**課題**: 場面緘黙の子の個別の指導計画について書かれた次の文章の続きを、最後の文の後から書いてください。

**提示文**:
++++++++++++++++++++

主訴とは「そもそも何が問題になっているか」のことです。

通級を利用している子なら、「通級を利用し始めた理由」が主訴になるでしょう。

 

場面緘黙の症状のある子ですから、当然ここには「緘黙症状」に関係することが記載されます

何が問題なのか、なぜ相談にかかっているのかを明確にしておきましょう。

 

緘黙症状の他にも、主訴があるケースもあります。

・学校に行けない

・視線が怖くて教室に入れない

・体の緊張が強くて○○(トイレ、食事、運動など)ができない など

 

緘黙症状・不安症状とは関係のない問題が生じているケースもあります。

・緘黙症状以外の「発達障害」

・学習面の問題

・多動など行動面の問題

・その他の心身の疾患 など

 

 2.本人の願い 

これが最重要項目です。

個別の指導計画は「本人の願い」を踏まえて考えることを意識しましょう。

++++++++++++++++++++

**表示データ**:
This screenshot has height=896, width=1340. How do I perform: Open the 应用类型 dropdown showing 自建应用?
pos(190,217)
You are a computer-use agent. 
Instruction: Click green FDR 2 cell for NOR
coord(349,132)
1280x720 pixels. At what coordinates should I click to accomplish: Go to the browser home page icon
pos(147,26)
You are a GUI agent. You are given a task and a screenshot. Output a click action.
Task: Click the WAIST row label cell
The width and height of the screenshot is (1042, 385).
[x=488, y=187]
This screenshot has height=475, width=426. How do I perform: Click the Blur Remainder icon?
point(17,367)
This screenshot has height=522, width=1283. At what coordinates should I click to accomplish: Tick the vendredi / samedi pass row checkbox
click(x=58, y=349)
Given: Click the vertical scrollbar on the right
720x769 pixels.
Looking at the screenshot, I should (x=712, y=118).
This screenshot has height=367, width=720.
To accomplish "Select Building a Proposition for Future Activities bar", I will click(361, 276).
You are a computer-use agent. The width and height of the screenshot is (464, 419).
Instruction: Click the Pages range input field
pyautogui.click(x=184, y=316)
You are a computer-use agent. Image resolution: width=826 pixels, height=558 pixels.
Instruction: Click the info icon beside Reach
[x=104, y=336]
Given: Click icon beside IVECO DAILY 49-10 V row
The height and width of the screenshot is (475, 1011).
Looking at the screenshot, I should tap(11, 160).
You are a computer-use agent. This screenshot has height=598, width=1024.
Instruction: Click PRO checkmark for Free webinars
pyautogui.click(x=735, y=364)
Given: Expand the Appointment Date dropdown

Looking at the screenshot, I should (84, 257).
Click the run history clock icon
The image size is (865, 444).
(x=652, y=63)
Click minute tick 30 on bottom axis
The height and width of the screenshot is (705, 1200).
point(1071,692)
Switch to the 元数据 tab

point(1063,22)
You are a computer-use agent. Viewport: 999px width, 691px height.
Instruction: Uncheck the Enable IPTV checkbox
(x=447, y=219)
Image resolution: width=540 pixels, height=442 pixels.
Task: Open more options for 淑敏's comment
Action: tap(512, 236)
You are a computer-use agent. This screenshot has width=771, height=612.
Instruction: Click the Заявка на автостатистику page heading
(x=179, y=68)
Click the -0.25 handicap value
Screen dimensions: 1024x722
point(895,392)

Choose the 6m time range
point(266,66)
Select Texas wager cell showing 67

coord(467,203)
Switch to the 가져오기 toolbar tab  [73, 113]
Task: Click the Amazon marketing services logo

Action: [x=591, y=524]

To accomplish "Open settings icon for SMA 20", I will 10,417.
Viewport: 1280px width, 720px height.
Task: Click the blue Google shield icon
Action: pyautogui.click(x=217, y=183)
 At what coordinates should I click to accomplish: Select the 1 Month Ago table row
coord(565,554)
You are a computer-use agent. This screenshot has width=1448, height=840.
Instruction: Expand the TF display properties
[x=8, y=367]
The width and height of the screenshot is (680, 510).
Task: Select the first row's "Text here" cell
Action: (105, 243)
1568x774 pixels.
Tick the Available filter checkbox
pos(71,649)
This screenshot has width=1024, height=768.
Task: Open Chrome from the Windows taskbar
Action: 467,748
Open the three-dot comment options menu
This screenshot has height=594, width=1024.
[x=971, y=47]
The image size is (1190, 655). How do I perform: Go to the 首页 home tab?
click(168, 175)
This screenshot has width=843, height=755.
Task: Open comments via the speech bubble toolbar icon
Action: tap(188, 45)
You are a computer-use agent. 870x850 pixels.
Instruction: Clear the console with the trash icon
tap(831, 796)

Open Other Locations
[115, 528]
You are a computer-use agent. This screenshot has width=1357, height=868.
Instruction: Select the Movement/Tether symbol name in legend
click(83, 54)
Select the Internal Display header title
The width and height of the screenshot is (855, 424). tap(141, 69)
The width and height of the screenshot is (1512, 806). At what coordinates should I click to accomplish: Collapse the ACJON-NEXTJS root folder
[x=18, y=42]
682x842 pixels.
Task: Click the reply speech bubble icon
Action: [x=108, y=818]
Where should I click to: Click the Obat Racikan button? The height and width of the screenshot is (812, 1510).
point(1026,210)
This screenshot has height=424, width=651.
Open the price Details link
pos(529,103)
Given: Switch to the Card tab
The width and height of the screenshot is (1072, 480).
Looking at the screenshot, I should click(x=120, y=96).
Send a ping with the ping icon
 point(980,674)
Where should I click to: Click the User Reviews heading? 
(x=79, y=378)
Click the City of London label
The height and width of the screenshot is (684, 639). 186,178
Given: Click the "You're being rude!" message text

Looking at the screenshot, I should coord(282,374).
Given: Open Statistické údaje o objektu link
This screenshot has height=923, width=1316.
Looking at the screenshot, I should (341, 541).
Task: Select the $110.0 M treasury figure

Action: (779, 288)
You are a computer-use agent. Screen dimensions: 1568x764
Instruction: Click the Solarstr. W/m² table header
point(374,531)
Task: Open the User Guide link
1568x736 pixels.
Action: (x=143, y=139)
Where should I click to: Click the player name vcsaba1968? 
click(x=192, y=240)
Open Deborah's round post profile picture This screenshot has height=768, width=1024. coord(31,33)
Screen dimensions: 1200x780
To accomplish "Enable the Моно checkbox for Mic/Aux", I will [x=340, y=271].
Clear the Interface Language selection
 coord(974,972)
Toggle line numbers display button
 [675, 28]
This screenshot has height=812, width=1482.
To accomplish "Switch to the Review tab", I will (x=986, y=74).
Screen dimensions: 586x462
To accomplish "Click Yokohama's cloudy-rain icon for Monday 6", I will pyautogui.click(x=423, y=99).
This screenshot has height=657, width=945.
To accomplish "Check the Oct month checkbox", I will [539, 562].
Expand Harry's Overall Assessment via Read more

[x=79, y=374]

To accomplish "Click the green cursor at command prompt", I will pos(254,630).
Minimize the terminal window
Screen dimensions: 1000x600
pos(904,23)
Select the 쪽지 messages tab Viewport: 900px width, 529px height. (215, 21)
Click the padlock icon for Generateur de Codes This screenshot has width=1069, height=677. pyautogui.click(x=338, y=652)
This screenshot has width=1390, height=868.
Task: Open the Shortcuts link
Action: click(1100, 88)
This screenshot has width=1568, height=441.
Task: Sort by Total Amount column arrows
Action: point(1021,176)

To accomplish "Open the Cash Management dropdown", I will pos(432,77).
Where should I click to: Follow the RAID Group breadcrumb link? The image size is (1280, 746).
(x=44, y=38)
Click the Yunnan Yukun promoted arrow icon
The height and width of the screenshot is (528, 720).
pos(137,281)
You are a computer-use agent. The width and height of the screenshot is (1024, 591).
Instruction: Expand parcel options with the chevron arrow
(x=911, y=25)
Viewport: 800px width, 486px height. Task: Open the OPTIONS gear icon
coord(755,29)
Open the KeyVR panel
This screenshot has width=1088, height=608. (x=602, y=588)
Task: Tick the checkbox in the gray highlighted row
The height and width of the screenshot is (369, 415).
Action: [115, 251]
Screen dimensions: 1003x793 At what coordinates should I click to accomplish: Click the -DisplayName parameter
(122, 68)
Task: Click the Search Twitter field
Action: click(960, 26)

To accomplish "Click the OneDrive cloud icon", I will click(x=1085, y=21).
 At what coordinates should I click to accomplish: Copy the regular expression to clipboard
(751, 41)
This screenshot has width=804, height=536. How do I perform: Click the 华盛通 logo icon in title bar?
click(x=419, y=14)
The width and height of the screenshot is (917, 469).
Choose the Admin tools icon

++++++++++++++++++++

**解答**:
 

「本人の願い」には色々ありますが、ここでは「主訴」に関係する範囲のもので考えましょう。

緘黙症状に関することがあれば、ここからの計画が考えやすくなります。

 

緘黙症状以外でもっと困っていることやできるようになりたいことがあるケースもあります。

何ができるようになりたいか、優先順位をよく考えるとよいでしょう。

 

【事例の解説】

この例では「本人の願い」は次の2点が挙げられています。

「友だちと話せるようになりたい」

「授業中など、聞かれたときに答えられるようになりたい」

 

これらを達成するためにどうしたらよいかを考えていきます。

 

※ただしこの例では「友だちと話せるようになりたい」の取り組みは書かれていません。

通級では「友だちと話せるようになる」に直接アプローチするのは少し難しいためです。

このためこの例では「友だちと話せるようになる」は主に家庭で行うことを想定しています。

(そのように書かれてはいませんが)

 

 3.長期目標と4.短期目標 

「長期目標」「短期目標」がそれぞれどのくらいの期間を指すのか明確な決まりはありません。

 

私のイメージは以下の通りです。

・長期目標は数年(1、2年から、小学校低学年なら小学校卒業・中学校入学くらいまで)

・短期目標は数週間~数ヶ月(学期末か、長くても年度末まで)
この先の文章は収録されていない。